◆ Text section ◆
————
Father Robinson had a heart attack in May, and since then, he had been in a hospice at Franklin Medical Center, which is run by the Ohio Department of Rehabilitation and Correction. His lawyer, Richard Kerger, confirmed his death.
Father Robinson had worked at Mercy Hospital in Toledo with Sister Margaret Ann Pahl, 71, when she was killed the day before Easter in 1980. She was found in the hospital chapel, where she had been preparing for Easter services. She had been strangled, draped with an altar cloth and stabbed 31 times, including nine wounds in the shape of an upside-down cross. There was a smear of blood across her forehead, as if she had been anointed in last rites.
Father Robinson was questioned, and he would later admit to making up a story that someone else had confessed to the murder. But the case was soon dropped for lack of evidence.
In 2003, however, the case was reopened after a woman accused Father Robinson and other priests of having molested her when she was a child. (Those charges were never substantiated.)
————
◆ What you have to do ◆
Pick up the article on the Father Robinson murder case after its last sentence and continue it.
————
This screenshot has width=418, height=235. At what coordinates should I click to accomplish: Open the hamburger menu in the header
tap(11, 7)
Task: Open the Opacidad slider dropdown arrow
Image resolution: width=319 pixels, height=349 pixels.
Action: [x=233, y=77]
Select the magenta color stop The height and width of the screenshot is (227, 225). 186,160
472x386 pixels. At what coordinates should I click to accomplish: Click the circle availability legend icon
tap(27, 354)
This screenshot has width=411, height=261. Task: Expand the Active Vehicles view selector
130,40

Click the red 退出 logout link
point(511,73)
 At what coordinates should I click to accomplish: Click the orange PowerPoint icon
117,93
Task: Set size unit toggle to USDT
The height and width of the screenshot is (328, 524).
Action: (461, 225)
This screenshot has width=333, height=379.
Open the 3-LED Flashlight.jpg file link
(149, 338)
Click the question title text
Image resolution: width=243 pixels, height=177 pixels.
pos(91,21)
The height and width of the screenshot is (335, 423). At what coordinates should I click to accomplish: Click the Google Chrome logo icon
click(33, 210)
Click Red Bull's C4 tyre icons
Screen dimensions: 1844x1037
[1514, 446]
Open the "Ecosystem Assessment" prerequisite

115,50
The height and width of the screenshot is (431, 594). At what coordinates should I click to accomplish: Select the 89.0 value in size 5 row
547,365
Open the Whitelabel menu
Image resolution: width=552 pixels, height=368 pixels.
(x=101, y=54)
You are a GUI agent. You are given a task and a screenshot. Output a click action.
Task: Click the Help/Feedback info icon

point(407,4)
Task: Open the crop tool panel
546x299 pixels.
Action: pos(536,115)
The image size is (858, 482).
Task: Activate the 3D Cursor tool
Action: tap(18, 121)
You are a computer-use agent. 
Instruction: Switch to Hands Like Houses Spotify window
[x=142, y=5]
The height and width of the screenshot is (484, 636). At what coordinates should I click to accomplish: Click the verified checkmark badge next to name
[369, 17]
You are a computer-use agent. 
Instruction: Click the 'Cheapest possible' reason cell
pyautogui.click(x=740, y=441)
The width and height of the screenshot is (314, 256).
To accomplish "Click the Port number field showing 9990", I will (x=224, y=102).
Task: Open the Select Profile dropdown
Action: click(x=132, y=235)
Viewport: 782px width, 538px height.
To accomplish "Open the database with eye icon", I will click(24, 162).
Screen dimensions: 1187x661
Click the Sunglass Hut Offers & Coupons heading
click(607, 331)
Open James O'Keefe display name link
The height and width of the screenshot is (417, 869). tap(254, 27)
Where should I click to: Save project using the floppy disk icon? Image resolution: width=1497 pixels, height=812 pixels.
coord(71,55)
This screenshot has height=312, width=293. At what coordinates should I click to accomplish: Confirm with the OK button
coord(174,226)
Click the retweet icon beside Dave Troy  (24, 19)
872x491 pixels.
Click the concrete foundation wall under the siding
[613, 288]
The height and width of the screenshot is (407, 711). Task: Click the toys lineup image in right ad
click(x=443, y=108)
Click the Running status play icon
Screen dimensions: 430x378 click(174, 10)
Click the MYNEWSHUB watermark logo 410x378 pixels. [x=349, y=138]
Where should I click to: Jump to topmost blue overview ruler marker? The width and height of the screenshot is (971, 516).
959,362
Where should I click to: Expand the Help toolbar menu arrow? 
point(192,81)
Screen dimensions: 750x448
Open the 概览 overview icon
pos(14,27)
————
◆ Expected answer ◆
Investigators said they found imprints on the altar cloth that closely matched a letter opener of Father Robinson’s, and other witnesses placed him near the chapel at the time of the murder. Prosecutors argued that Father Robinson was angry about Sister Pahl’s domineering ways.
In 2006, he received a sentence of 15 years to life.
Father Robinson fought the conviction and filed appeal after appeal from prison; his lawyers argued that DNA evidence did not link their client to the crime. Even after agreeing to give up his ministry, Father Robinson became something of a counselor to inmates in the Hocking Correctional Facility.
A month before his client’s death, Mr. Kerger went to the hospital for a visit. “He said, ‘I don’t know — maybe this is where the good Lord wanted me to be,’ ” Mr. Kerger recalled. “In this prison, for those people.”